Ron Paul has a small but very devoted group of followers, giving him third place in Iowa. As for his chances going forward, they’re all but nonexistent. The Iowa Caucuses only have about 120,000 people voting and his small groups would go through anything to vote for him.He’s got some good ideas on the economy, but his foreign policy is too far outside the mainstream and it’s going to turn most potential voters away from him.
Newt Gingrich is at a survivable fourth. Considering the massive barrage of negative ads hitting him, it wasn’t a bad turnout for him. I’ve noticed he’s abandoned the idea of not going after his fellow republicans and headed at full speed. He’s easily the most knowledgeable of them and a very skilled debater. This tells me that the economy is going to be the central issue, far ahead of social issues.
Even so, there are two crucial things he lacks to win in further states. Compared to many of the other candidates, he doesn’t have a whole lot of money, and even his surge didn’t give him the kind of funds that some of the other candidates have.

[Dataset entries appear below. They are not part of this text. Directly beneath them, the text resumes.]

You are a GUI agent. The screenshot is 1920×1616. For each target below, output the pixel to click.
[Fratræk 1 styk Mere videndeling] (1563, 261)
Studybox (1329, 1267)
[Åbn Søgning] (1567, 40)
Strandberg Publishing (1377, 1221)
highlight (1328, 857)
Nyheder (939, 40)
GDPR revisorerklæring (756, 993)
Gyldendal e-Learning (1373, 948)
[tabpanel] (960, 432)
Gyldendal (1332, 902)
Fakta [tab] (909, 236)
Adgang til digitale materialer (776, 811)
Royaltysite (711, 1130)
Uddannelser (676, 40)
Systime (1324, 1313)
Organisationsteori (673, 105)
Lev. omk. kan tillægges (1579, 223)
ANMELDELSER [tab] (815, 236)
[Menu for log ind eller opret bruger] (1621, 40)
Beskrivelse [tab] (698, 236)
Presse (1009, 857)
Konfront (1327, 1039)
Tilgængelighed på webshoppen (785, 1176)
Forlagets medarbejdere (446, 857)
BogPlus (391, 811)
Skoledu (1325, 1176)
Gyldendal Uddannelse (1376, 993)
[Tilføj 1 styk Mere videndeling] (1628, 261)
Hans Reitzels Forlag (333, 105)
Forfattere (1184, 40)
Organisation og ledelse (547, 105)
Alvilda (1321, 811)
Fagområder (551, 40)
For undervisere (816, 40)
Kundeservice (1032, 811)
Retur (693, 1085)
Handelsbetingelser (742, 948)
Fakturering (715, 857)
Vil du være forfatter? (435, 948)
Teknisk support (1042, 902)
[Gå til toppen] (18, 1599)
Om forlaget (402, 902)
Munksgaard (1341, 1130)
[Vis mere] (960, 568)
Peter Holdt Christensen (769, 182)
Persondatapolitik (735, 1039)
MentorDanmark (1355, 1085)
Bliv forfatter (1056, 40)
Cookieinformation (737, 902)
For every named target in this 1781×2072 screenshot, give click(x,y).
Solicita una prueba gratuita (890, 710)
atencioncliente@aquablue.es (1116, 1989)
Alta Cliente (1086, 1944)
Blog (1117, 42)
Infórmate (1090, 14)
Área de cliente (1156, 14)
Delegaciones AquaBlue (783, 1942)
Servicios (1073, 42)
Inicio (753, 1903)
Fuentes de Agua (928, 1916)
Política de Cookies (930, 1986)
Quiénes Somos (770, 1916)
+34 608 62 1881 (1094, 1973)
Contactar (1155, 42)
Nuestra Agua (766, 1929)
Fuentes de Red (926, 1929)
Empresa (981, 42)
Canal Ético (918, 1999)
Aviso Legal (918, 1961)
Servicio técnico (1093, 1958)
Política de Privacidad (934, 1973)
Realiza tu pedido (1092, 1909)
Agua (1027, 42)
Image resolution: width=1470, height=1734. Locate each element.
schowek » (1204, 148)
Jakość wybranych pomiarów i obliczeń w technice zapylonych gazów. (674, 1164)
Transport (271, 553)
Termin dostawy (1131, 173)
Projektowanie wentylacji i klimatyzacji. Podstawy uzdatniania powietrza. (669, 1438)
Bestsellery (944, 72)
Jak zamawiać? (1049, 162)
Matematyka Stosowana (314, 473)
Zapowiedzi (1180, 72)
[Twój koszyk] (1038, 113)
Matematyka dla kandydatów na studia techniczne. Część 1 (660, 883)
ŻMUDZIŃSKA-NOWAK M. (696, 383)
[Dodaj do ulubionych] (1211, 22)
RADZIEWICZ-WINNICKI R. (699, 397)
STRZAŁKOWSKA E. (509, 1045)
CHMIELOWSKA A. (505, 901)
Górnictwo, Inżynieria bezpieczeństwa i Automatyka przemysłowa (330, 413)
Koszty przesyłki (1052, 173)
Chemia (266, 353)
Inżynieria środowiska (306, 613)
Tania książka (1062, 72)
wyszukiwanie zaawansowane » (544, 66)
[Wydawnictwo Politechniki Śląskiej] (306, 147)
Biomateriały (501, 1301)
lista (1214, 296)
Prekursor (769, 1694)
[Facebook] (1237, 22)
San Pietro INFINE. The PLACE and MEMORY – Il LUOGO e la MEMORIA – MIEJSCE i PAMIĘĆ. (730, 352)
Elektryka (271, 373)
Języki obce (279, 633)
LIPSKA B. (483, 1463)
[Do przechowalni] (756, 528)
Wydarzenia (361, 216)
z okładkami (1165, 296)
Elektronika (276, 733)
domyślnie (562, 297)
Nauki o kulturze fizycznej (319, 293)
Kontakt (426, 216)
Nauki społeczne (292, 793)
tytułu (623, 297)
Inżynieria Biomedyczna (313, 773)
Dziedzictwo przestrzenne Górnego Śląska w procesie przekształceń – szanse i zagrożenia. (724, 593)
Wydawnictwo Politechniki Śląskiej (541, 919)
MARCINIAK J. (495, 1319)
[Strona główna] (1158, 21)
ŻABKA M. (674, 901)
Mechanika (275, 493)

He’s not completely broke, but 4th place isn’t enough to give him what he needs to win the nomination. An even more important trait he lacks is organization, which is absolutely crucial, especially when you start moving into the larger states.
In spite of spending over 4 million in campaign ads, Rick Perry has only managed to receive ten percent of the vote. I stated earlier that he needed to win at least fourth place to have enough momentum to continue. He started out strong, but he hasn’t managed to get much of his previous momentum back.
Not only that, but he’s gone to Texas to “reassess” his campaign. Strictly speaking, it’s a bad sign whenever a candidate speaks those words. I think he was expecting to do a lot better in Iowa than he actually did and the fact that he only got 5th was a bit of a shock.
Despite all the bad news, the race isn’t over yet. If he decides to continue and we’ll find out as things unfold, his only chance is to knock it out of the park in South Carolina. I read that his strategy was to skip New Hampshire and head to South Carolina. He’s still got enough money to continue the fight, his organization is getting better and I know a lot of people on Red State support him, but this is not something that you can put a positive spin on. My advice to him: focus on your job record. That’s your best chance.
Bachmann… she’s finished. There’s no other way to say it. She came in last place (not counting Huntsman), she’s out of money and it’s unlikely that many people will be donating to her. I fully expect her to withdraw in the near future.
In conclusion, it’s been an exciting race and gives us a good idea as to where the candidates are headed.